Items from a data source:

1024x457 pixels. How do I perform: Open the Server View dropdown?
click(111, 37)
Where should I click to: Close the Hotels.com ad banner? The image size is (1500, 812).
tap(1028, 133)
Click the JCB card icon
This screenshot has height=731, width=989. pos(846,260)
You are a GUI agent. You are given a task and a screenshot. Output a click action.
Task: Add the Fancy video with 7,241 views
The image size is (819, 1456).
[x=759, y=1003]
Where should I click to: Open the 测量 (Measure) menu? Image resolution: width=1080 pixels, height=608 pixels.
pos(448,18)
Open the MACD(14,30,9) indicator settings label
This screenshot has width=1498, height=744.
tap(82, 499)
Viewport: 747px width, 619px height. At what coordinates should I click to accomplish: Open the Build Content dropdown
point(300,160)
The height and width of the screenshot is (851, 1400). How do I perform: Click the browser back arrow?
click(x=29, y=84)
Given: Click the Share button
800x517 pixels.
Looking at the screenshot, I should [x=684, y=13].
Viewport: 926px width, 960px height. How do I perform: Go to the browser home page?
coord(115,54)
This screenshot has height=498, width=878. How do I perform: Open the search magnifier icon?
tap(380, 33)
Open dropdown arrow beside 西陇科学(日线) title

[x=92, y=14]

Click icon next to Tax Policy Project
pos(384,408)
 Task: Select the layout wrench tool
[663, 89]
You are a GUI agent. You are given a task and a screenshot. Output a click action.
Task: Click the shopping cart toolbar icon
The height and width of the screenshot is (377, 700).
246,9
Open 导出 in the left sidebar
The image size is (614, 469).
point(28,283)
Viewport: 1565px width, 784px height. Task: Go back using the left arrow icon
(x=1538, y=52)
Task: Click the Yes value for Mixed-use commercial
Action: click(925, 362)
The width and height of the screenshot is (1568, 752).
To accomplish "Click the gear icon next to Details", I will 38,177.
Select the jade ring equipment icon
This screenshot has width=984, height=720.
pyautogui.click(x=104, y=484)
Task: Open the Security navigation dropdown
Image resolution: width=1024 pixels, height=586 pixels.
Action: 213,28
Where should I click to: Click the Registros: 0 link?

Directions for this task => In the entries above, find the line with "Open 导出 in the left sidebar", then retype it and every line after it exactly.

Result of this task =>
Open 导出 in the left sidebar
The image size is (614, 469).
point(28,283)
Viewport: 1565px width, 784px height. Task: Go back using the left arrow icon
(x=1538, y=52)
Task: Click the Yes value for Mixed-use commercial
Action: click(925, 362)
The width and height of the screenshot is (1568, 752).
To accomplish "Click the gear icon next to Details", I will 38,177.
Select the jade ring equipment icon
This screenshot has width=984, height=720.
pyautogui.click(x=104, y=484)
Task: Open the Security navigation dropdown
Image resolution: width=1024 pixels, height=586 pixels.
Action: 213,28
Where should I click to: Click the Registros: 0 link?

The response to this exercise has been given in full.